Déjà le 28 janvier, lors de son intervention devant les députés ukrainiens à la Verkhovna Rada le ministre de la Défense Oleksii Reznikov a jeté un froid en déclarant que

la situation à la frontière ukraino-russe en ce moment n’est pas différente de ce qu’elle était au printemps de l’année dernière. Pour l’instant, il n’y a pas d’actions ou de phénomènes significatifs.

Quelques jours plus tôt le Comité central du Parti socialiste progressiste d’Ukraine (PSPU) dénonçait la tentative de pousser l’Ukraine dans un conflit contre la Russie. Signée par la présidente du PSPU, Natalia Vitrenko, économiste ukrainienne de renom, cette lettre a été adressée aux chefs d’État des États-Unis, du Royaume-Uni, du Canada et de la Pologne, ainsi qu’au secrétaire général de l’OTAN, avec copie aux secrétaires généraux des Nations unies, du Conseil de l’Europe et de l’OSCE, ainsi qu’aux présidents de l’Ukraine et de la Russie.

Mme Vitrenko est l’une des rares dirigeantes de l’opposition ukrainienne à avoir eu le courage de dénoncer le coup d’Etat néonazi, orchestré en février 2014 et soutenu par les services anglo-américains, notamment devant le Parlement européen.

Le Comité central du Parti socialiste progressiste d’Ukraine, exprimant sa profonde inquiétude face à la catastrophe socio-économique en Ukraine, considère qu’il est inacceptable et dangereux, tant pour les citoyens ukrainiens que pour l’ensemble de la communauté mondiale, d’utiliser le chantage politique pour inciter l’Ukraine à la guerre avec la Russie, peut-on lire dans la lettre du PSPU. Les pays occidentaux, menés par les États-Unis et l’OTAN, incitent notre pays dans cette direction.

La lettre souligne que 15 000 civils innocents ont déjà été tués dans la « guerre fratricide » déclenchée à l’intérieur de l’Ukraine en 2014 par ceux qui réécrivent l’histoire pour transformer en héros les collaborationnistes de l’Organisation des nationalistes ukrainiens et de l’Armée insurrectionnelle ukrainienne (OUN-UPA) qui avaient soutenu Hitler, et qui adoptent comme politique d’État l’idéologie du nationalisme ukrainien « intégral ».

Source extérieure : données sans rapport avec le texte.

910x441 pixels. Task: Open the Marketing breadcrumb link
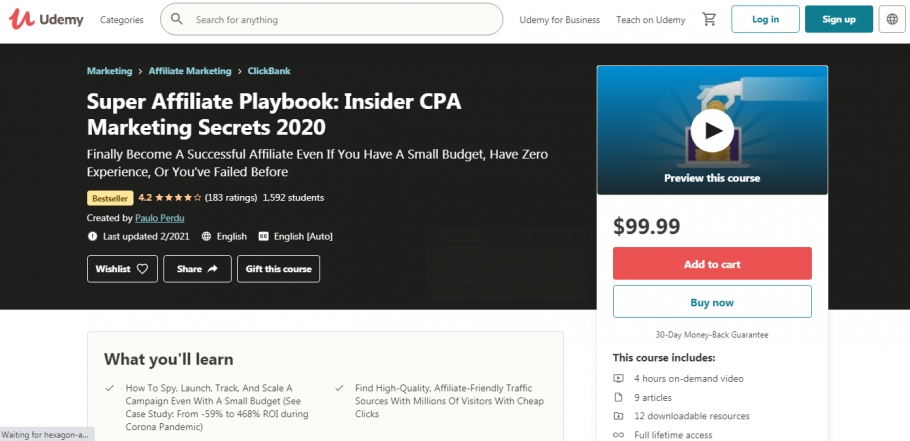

La paix et la concorde seront établies en Ukraine non pas en livrant des armes, mais par la mise en œuvre des accords de Minsk, la reconnaissance que le nationalisme ‘intégral’ ukrainien est une idéologie criminelle, et la dénazification et la démocratisation de notre pays, conclut la lettre à l’intention des Occidentaux. Les gouvernements de vos pays et de l’Ukraine doivent réaliser que la guerre et l’incitation à la guerre ne sont pas les valeurs principales de la civilisation. Ces valeurs sont la paix, la vie et la santé mentale et physique des personnes.